Even if you're not paying attention, your cellphone always is. Many cell phones, PDAs and other evils and blessings of modern communication use flash memory that's harder to really erase than you might think. And if you sell or give away your phone when you're done with it, there's readily available software that can retrieve a lot of it.
A company, Trust Digital of McLean, Va., bought 10 different phones on eBay this summer to test phone-security tools it sells for businesses. The phones all were fairly sophisticated models capable of working with corporate e-mail systems.
Curious software experts at Trust Digital resurrected information on nearly all the used phones, including the racy exchanges between guarded lovers.

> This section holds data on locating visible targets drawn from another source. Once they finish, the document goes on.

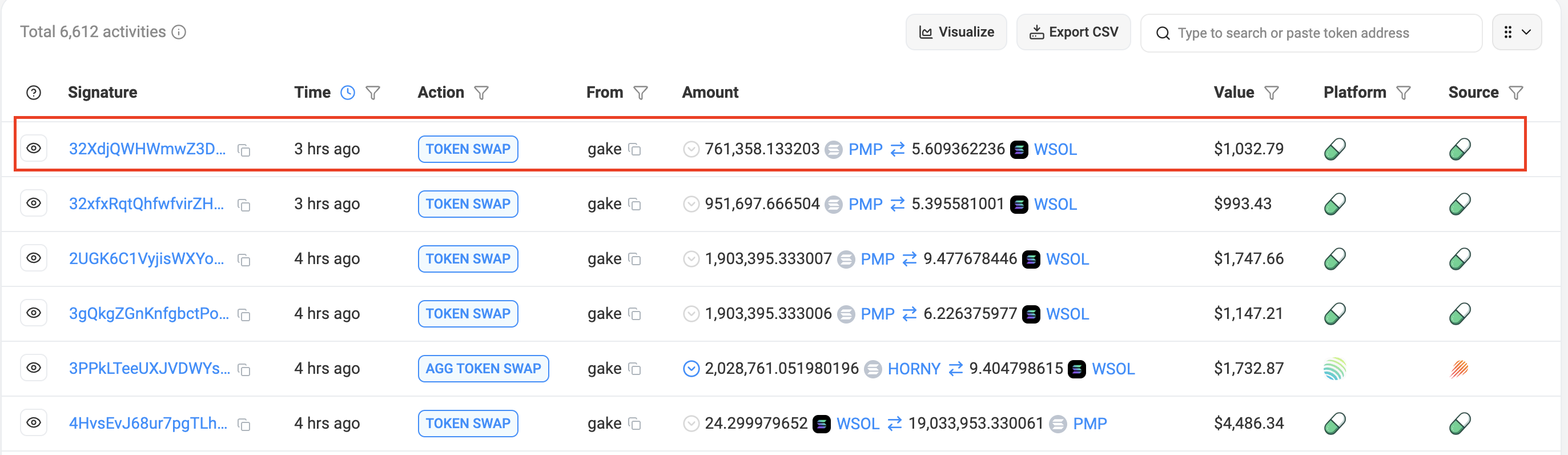This screenshot has height=455, width=1568.
Task: Click the Platform column filter icon
Action: point(1403,93)
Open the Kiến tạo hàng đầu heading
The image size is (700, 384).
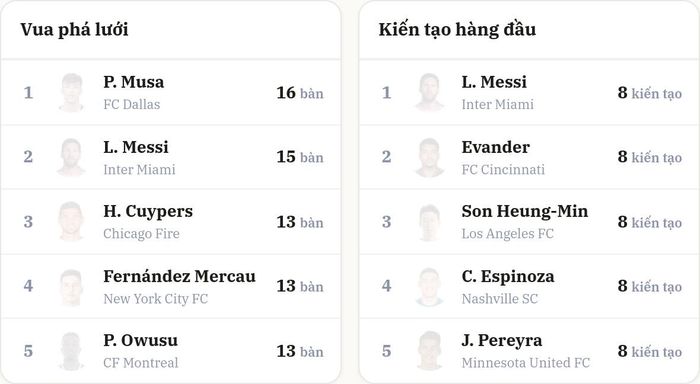[x=457, y=29]
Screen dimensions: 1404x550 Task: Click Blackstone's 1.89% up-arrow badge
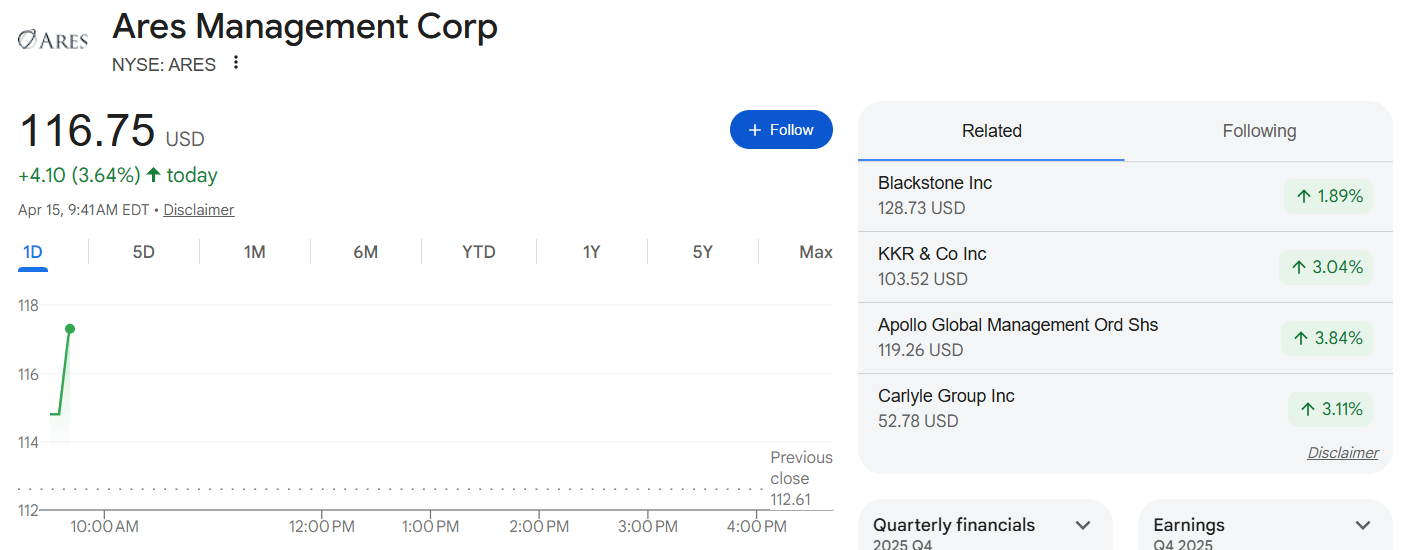(1328, 196)
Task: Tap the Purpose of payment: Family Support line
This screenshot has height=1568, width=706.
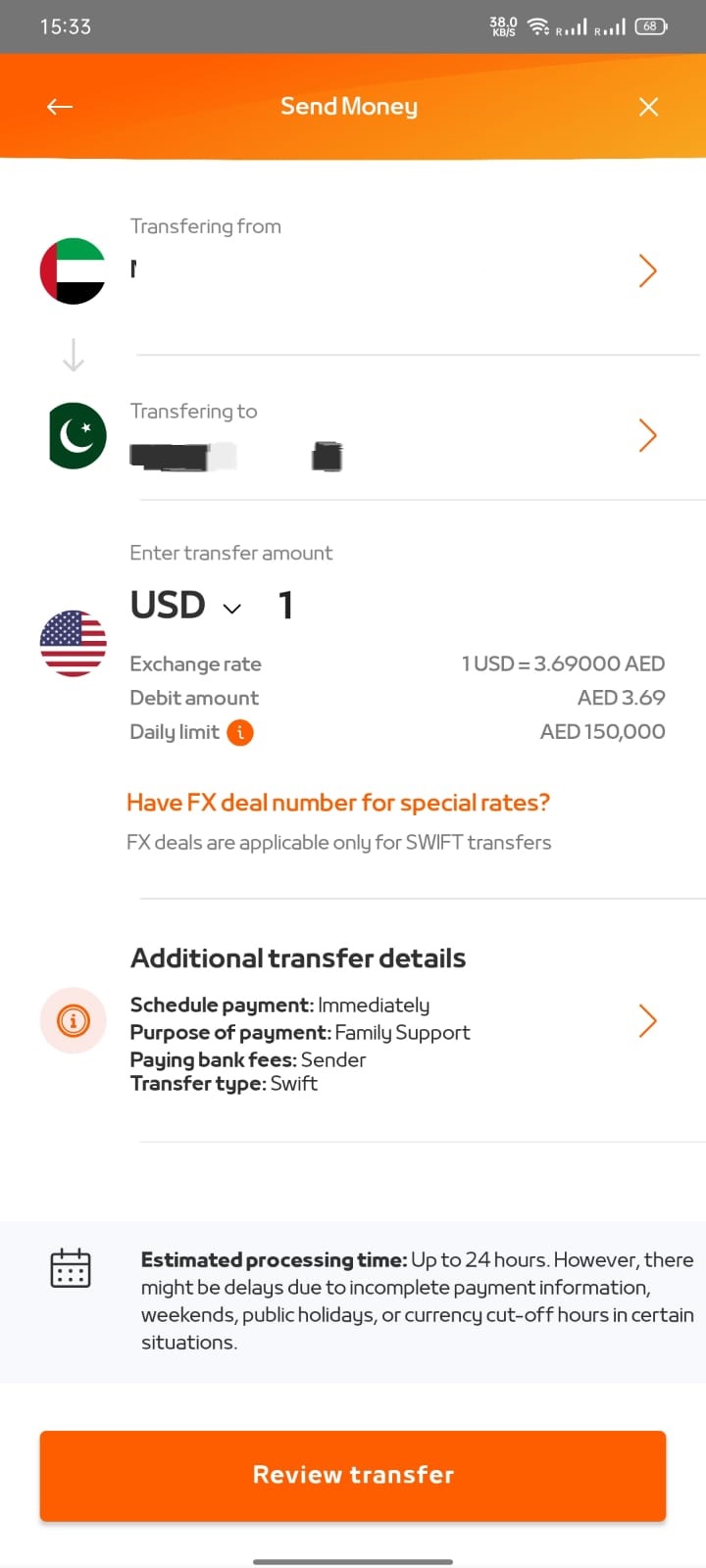Action: (300, 1033)
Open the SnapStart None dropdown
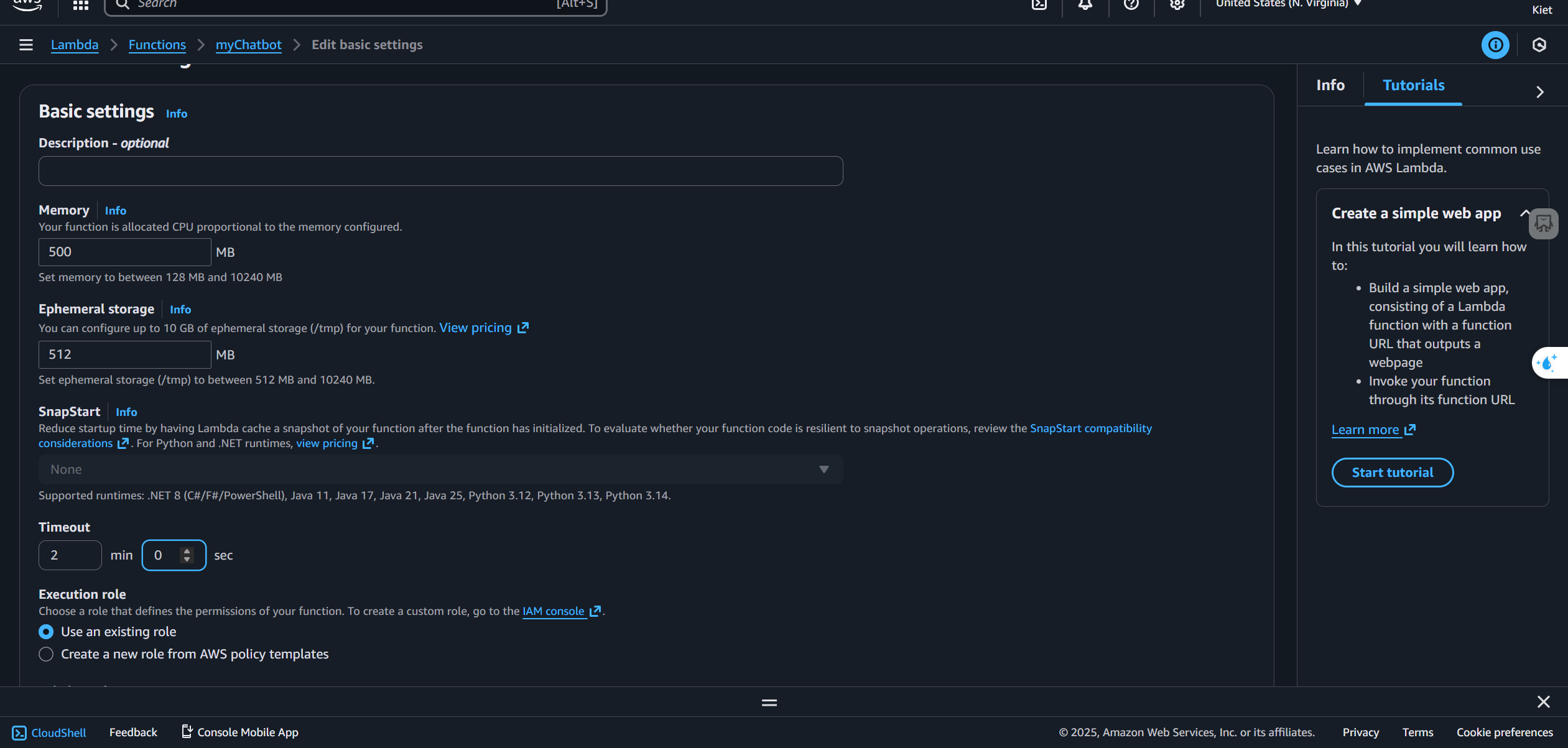The width and height of the screenshot is (1568, 748). click(440, 469)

The other phones contained:
-One company's plans to win a multimillion-dollar federal transportation contract.
-E-mails about another firm's $50,000 payment for a software license.
-Bank accounts and passwords.
-Details of prescriptions and receipts for one worker's utility payments.
The recovered information was equal to 27,000 pages - a stack of printouts 8 feet high.
"We found just a mountain of personal and corporate data," said Nick Magliato, Trust Digital's chief executive.
It's likely you could catch an actual disease if you accidentally did this with Lindsay Lohan's phone, so watch out. The surest method to erase all that sensitive information on your phone? Truck tire. But it's bound to ruin your seller rating on e-bay.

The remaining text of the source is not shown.